Ho dato una prima lettura al testo integrale del GDPR e devo dire che se non si spezzetta in vari blocchi diventa veramente ingestibile perchè gli ambiti di applicazione sono decisamente vasti.

I punti da chiarire a mio avviso per quanto riguarda i siti web sono quello che cambia in merito alle informative su privacy e cookies e blocco preventivo e cancellazione dei dati.
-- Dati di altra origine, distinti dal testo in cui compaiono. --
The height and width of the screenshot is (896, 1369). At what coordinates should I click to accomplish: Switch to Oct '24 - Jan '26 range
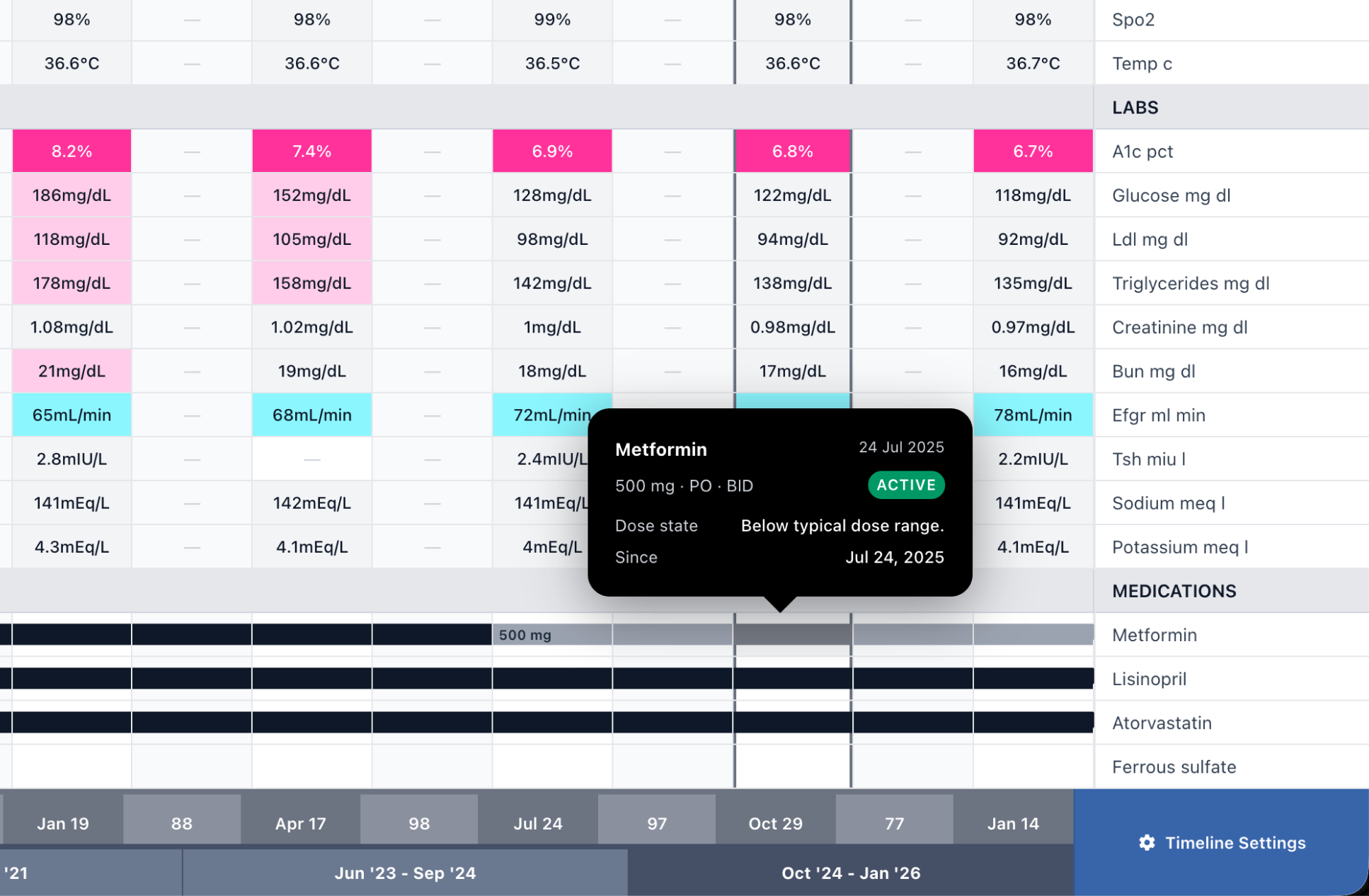click(x=850, y=873)
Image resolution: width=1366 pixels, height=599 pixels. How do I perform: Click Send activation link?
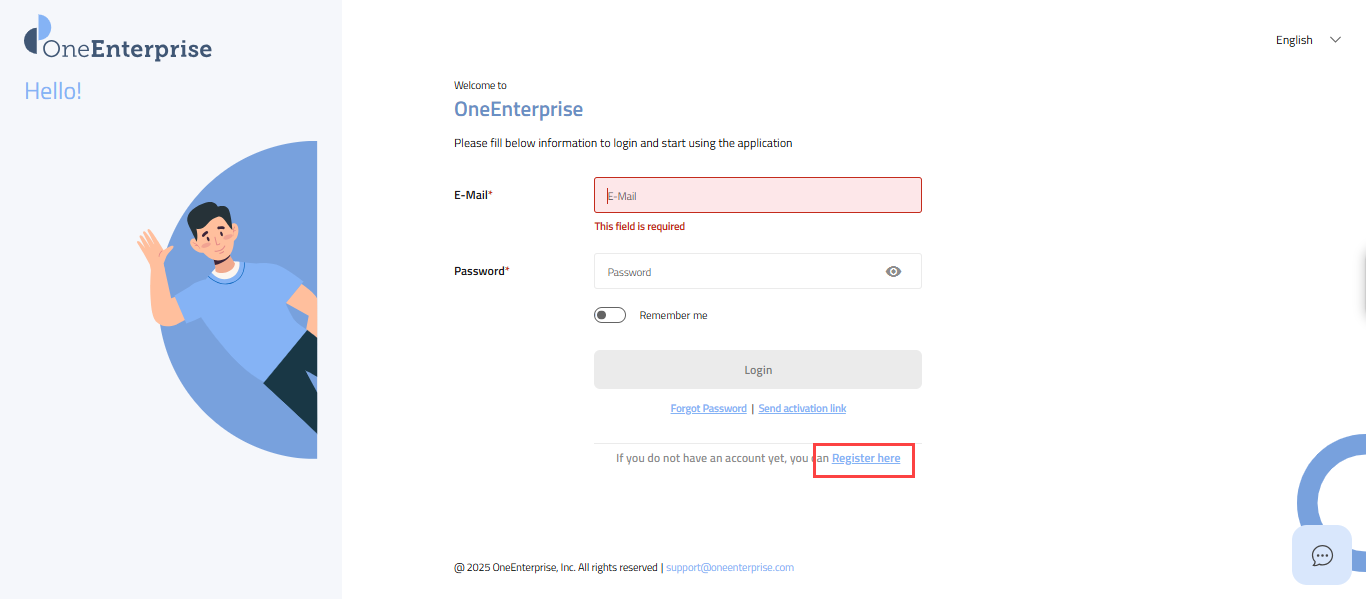(802, 408)
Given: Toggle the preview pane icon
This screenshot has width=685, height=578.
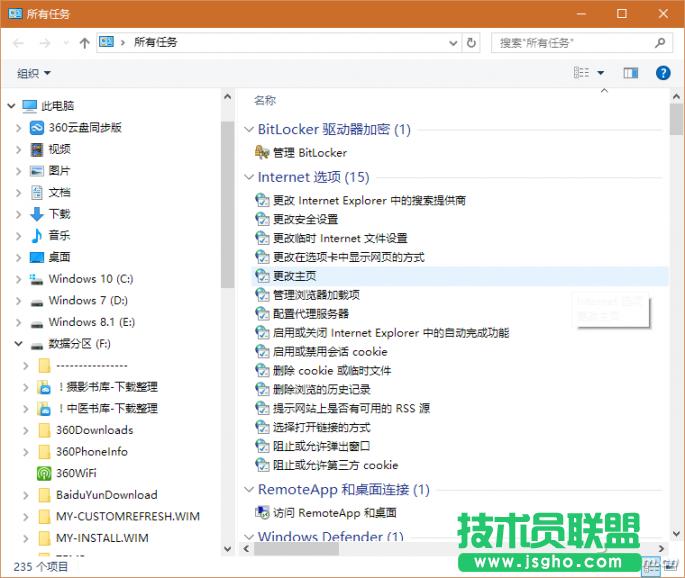Looking at the screenshot, I should point(630,73).
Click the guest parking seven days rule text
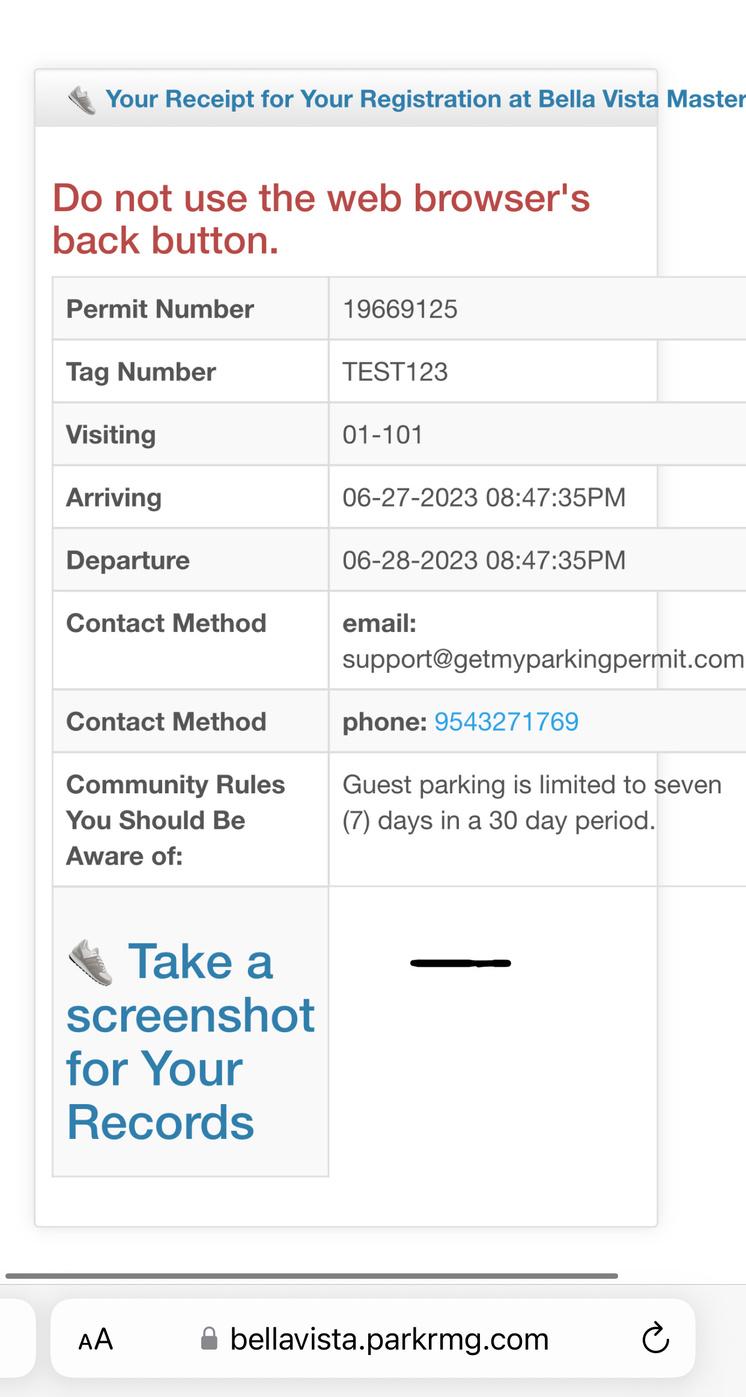The width and height of the screenshot is (746, 1397). tap(531, 802)
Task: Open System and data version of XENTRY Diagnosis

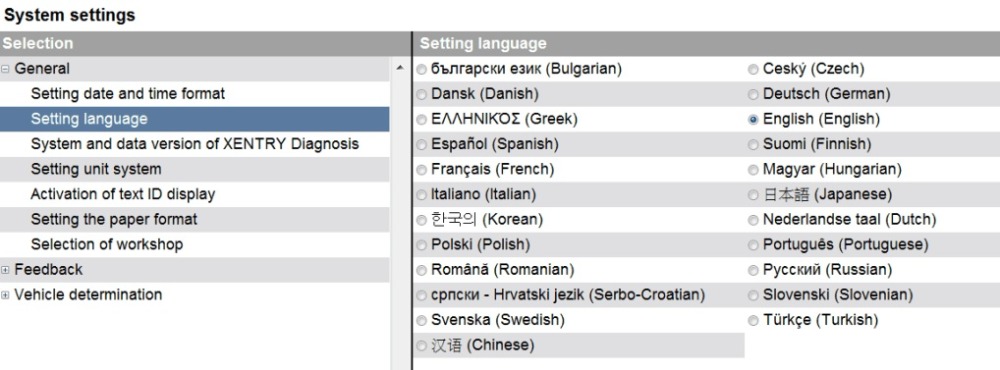Action: pos(195,144)
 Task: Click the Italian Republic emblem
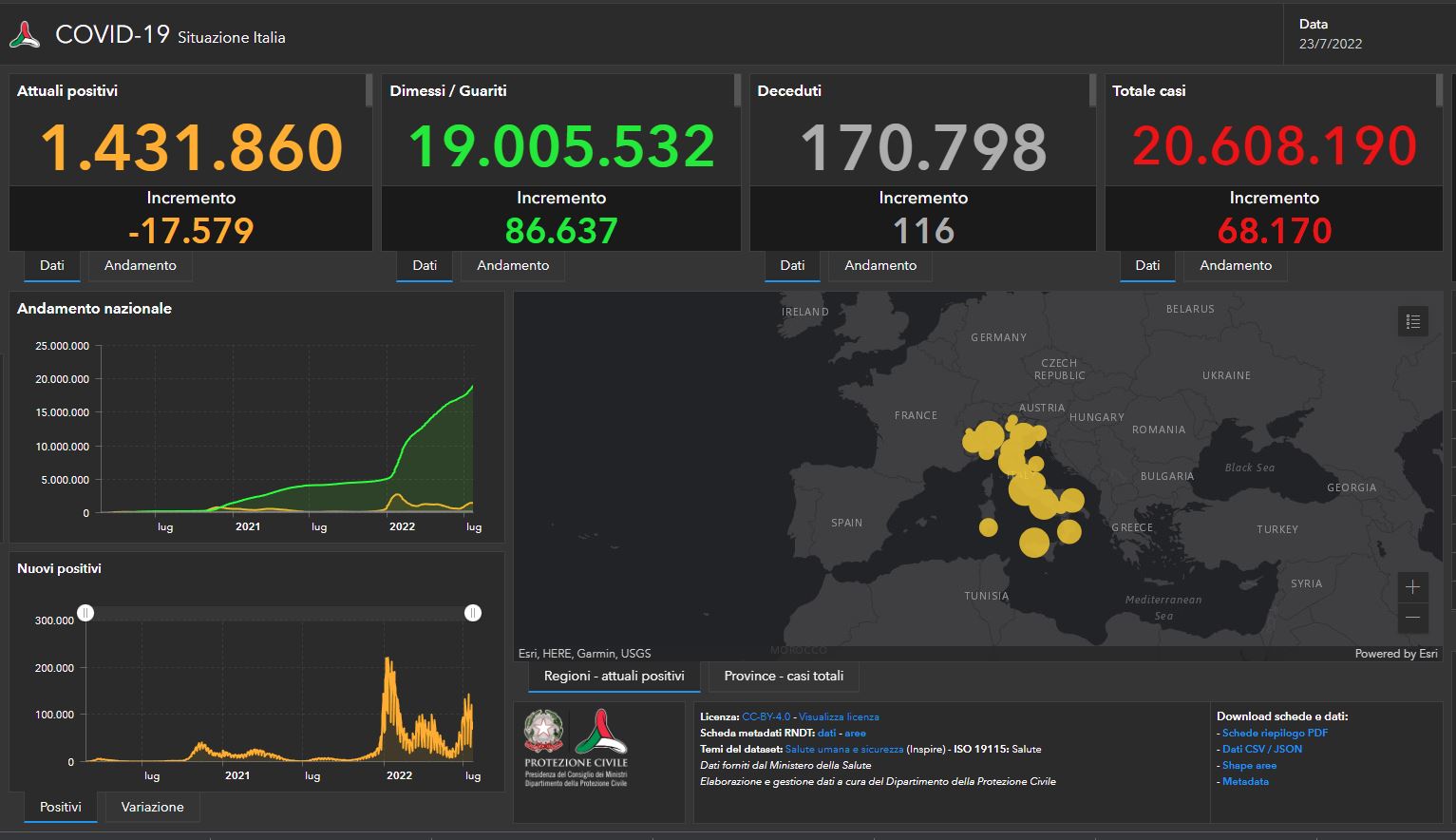click(x=544, y=732)
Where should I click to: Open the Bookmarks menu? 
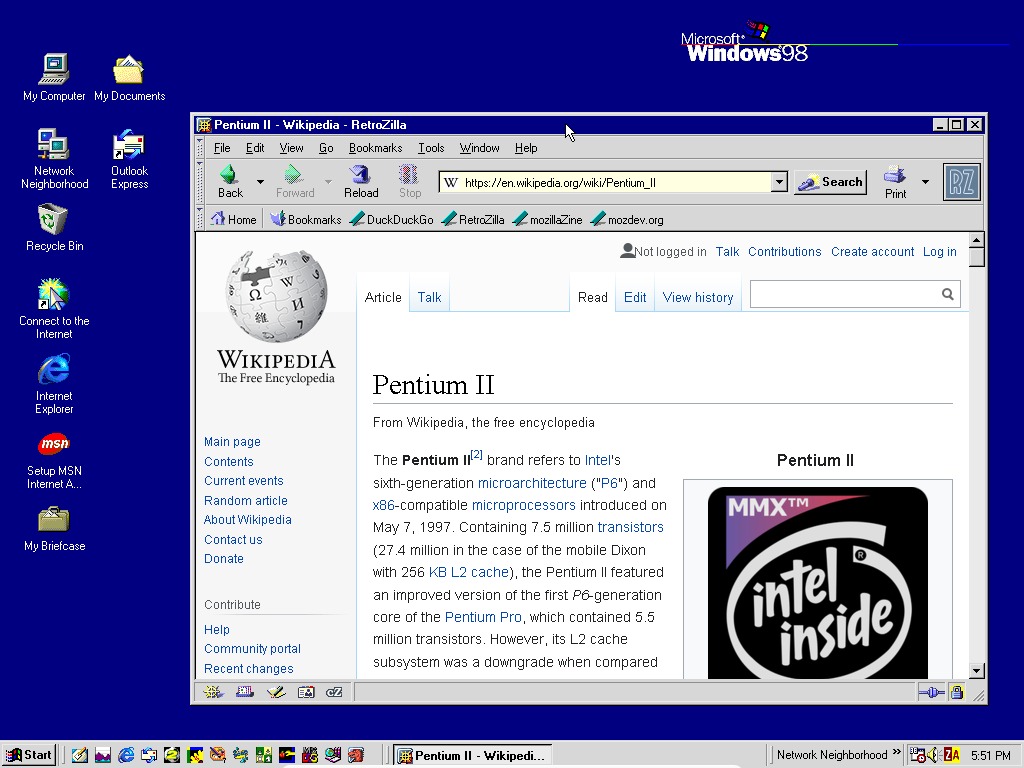pos(375,147)
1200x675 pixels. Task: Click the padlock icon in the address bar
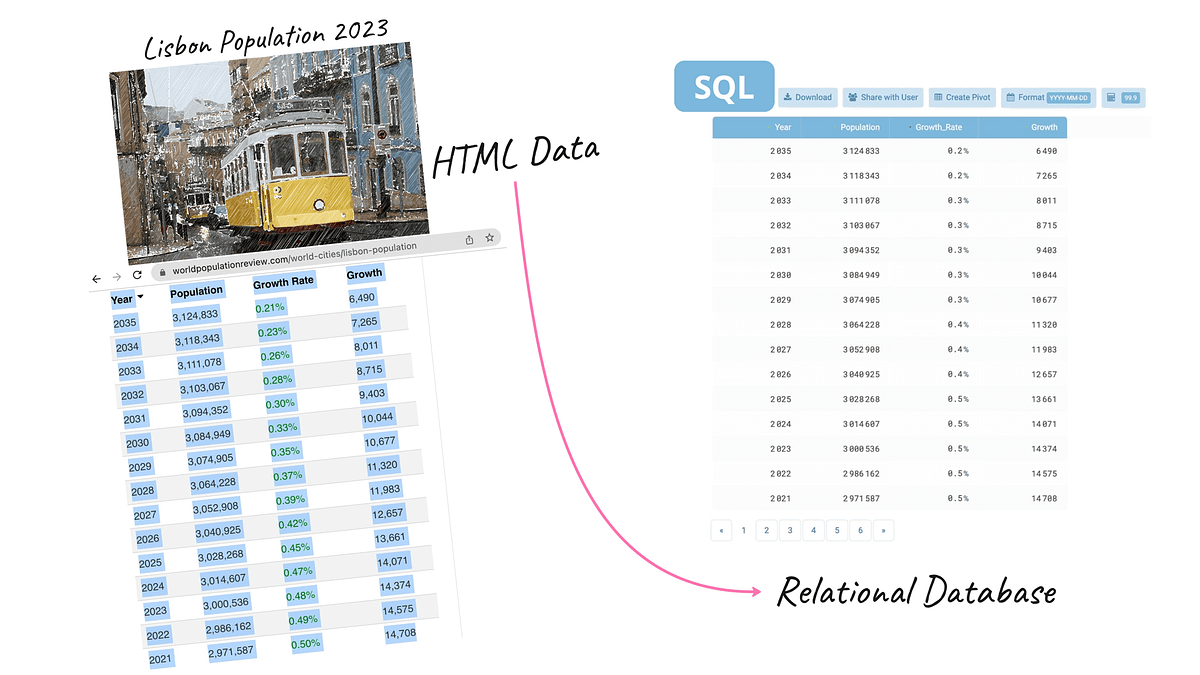(163, 273)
Questo aspetto credo riguardi la maggior parte dei siti di un comune libero professionista (web master, per intenderci) anche perchè aziende di una certa importanza avranno i loro referenti legali sui quali appoggiarsi: se sono un azienda che deve nominare un DPO e tenere i registri allora il sito web è tra i miei problemi minori e saranno i legali a dire come adeguarsi agli informatici.

Al contrario penso alle migliaia di siti web di piccole e medie imprese e liberi professionisti che hanno più che altro un sito vetrina dove magari c'è qualche pulsante social, un po di codice analytics, un form di contatto, una modulo newsletter. Tutte cosette che spesso sono più che altro di facciata e inserite perchè viste in tutti gli altri siti o per copiare i grandi siti.

Potrei sbagliarmi ma credo che qui sul forum la maggior parte si trova in questa condizione e vorrebbe sapere cosa e come fare.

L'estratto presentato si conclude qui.